The event has gone farther than ever expected. Its title is literal - the event began in 1990 as a family get-together, with the Chosen Few DJ's taking turns DJing at the Hatchett's (Tony & Andre) annual 4th of July family gathering. It's why, when you go to Chosen Few, you'll see one stage, but a sea of tents as far as the eye can see - families enjoying the music. sunshine and serious BBQ. Now, they estimate 45,000 per weekend. Williams isn't surprised that it gets bigger and better every year.
“House is the cousin of disco, first of all, alright?... People will never stop dancing, long as they have legs. So there’s a lot of energy in house music, people love to dance and it’s never going anywhere. There’s so many different kinds of people that are born everyday, and that’ll keep the genre going forever.
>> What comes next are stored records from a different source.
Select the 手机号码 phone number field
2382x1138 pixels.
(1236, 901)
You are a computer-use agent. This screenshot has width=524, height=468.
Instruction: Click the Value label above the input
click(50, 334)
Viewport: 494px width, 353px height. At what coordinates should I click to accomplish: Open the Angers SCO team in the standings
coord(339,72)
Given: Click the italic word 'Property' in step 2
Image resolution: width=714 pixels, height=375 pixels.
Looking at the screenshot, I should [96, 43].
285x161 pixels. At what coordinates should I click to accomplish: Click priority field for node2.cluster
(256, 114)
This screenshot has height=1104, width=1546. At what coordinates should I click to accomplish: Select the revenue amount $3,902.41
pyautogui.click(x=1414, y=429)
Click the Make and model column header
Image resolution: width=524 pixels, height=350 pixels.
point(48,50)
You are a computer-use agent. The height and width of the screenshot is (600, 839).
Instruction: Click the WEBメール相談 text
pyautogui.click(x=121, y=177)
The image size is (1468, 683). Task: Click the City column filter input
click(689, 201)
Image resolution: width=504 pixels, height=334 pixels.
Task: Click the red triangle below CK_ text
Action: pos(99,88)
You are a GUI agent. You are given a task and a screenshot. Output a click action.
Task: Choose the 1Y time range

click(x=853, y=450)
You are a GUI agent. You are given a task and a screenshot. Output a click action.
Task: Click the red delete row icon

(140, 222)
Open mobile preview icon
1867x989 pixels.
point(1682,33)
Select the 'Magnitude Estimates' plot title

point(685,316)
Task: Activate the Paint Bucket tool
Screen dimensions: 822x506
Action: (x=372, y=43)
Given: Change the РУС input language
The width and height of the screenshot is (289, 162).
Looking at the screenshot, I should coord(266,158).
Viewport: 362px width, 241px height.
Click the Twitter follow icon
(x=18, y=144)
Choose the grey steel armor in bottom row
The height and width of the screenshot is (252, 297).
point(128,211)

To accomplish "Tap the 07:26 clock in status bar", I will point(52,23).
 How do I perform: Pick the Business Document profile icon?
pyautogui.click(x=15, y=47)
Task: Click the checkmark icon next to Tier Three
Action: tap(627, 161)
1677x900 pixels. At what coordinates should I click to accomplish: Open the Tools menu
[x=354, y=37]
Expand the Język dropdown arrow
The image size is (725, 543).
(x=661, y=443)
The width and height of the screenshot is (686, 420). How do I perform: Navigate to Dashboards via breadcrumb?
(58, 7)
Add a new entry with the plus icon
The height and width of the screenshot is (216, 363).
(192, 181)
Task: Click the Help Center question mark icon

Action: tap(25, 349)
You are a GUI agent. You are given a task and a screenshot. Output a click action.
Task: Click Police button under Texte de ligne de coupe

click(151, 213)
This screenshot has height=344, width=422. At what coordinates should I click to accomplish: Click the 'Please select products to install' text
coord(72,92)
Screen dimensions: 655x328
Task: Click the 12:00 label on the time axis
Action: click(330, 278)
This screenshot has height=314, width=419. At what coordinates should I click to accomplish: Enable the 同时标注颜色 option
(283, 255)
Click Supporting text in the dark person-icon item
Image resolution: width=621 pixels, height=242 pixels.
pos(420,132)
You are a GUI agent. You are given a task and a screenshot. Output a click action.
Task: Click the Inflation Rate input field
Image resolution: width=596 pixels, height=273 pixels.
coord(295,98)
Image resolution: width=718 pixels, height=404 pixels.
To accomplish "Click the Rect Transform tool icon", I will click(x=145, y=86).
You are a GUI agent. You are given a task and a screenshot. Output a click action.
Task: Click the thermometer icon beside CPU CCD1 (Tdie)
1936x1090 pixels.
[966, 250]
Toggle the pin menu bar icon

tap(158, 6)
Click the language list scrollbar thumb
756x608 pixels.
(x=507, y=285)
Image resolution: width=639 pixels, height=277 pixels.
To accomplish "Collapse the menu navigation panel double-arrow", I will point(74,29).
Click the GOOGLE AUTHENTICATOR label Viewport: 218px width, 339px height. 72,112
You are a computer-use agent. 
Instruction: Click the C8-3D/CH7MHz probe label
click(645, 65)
I think once you experience house music, and you’re turned on by it, you’ll never leave it.”
And that's the serious truth. I missed one year since my first exposure to Chosen Few, and it won't be happening again. Being there, it's hard not to get swept up in the action, with generations of Chicagoans holding down the fort. If you had to pick out one X-factor that made the festival what it was, community would be the safe bet. Wayne Williams recognizes this, and knows that what we have here can't be found anywhere else.
“I wanna shout out all my DJ’s! Tony Hatchett, Andre Hatchett, Jesse Saunders, Mike Dunn, Terry Hunter, Allan King, Kim Parham (event director) even though she doesn’t DJ. The Chicago DJ’s as a whole, I feel like are the best DJ’s in the world. There are many talented Chicago DJ’s on all sides of town, North, South and West. They’re all greatness. That’s part of coming to this event, and that’s why we have guest DJ’s, to show off the talented, great Chicago DJ’s we have.”
That, and to dance. Why do people keep coming? BYOB, affordable? Sure. But it's simple. “The message, the energy, it’s fun, all that.”